SBM Offshore has completed the project financing of FPSO Sepetiba for a total of $1.6 billion—the largest project financing in the company’s history. The financing was secured by a consortium of 13 international banks with insurance from Nippon Export, Investment Insurance (NEXI), and SACE SpA.
China Export & Credit Insurance Corporation (Sinosure) intends to join this transaction by the end of the year and will replace a portion of the commercial banks’ commitments.
Sepetiba is owned and operated by a special-purpose company owned by affiliated companies of SBM Offshore (64.5%) and its partners (35.5%). The vessel has a processing capacity of up to 180,000 B/D of oil, a water-injection capacity of 250,000 B/D, associated gas treatment capacity of 12 MMcf/D and a minimum storage capacity of 1.4 million bbl of crude oil.

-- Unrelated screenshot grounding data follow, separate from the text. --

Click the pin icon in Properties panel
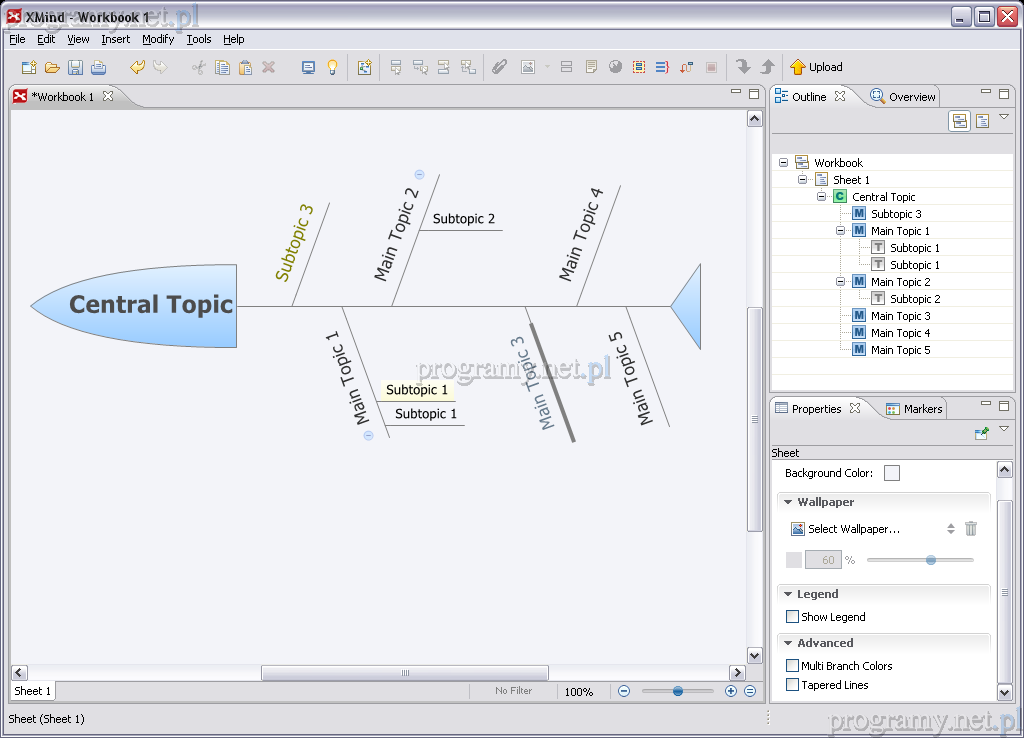 (982, 433)
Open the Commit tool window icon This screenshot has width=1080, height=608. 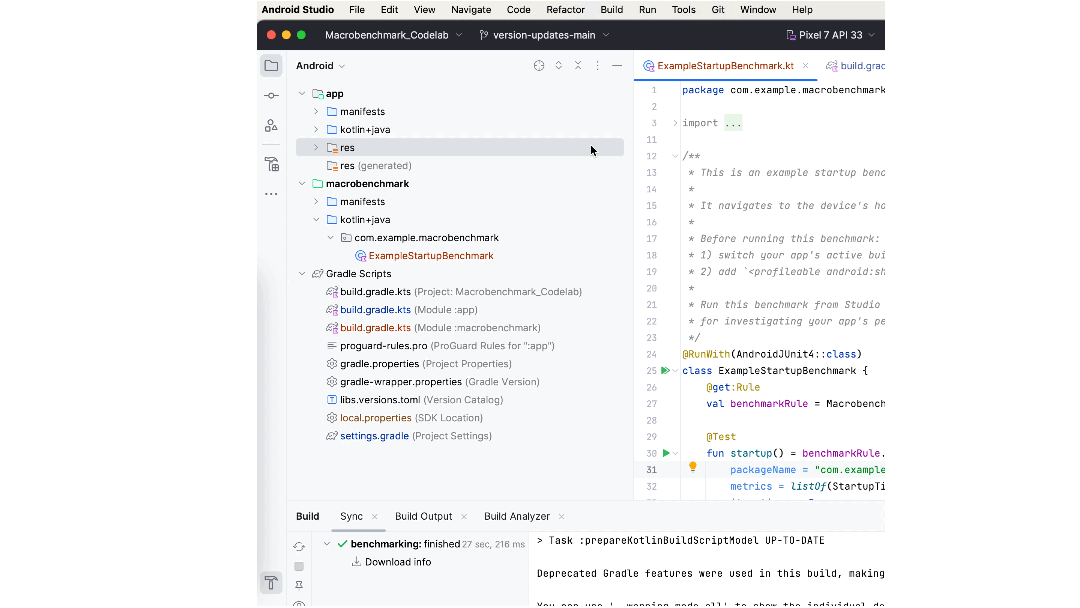(271, 95)
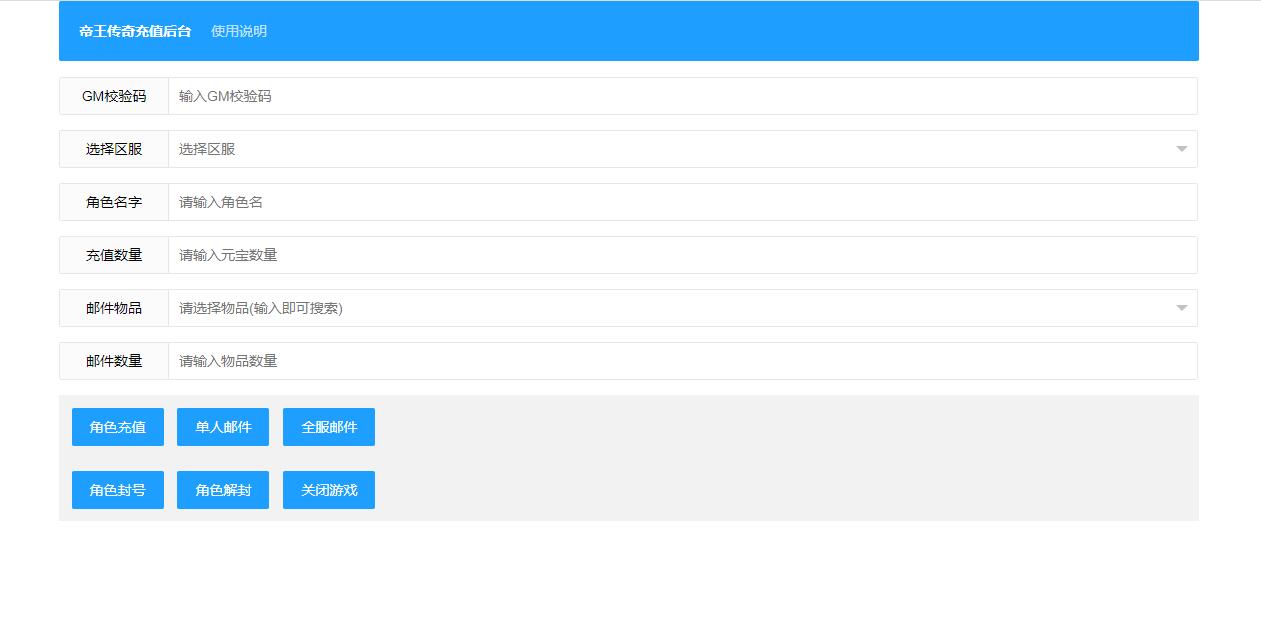The height and width of the screenshot is (628, 1261).
Task: Click the 选择区服 label box
Action: pos(114,149)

Sepetiba will be deployed at the Mero field in the Santos Basin offshore Brazil, 180 km offshore Rio de Janeiro. The vessel will be spread-moored in approximately 2000 m water depth. The Libra Block, where the Mero field is located, is under a production-sharing contract to a consortium (PSC) comprising operator Petrobras (40%), Shell Brasil (20%), TotalEnergies (20%), CNODC (10%), and CNOOC Limited (10%).
The consortium also has the participation of state-owned Pré-Sal Petróleo SA (PPSA) as manager of the PSC.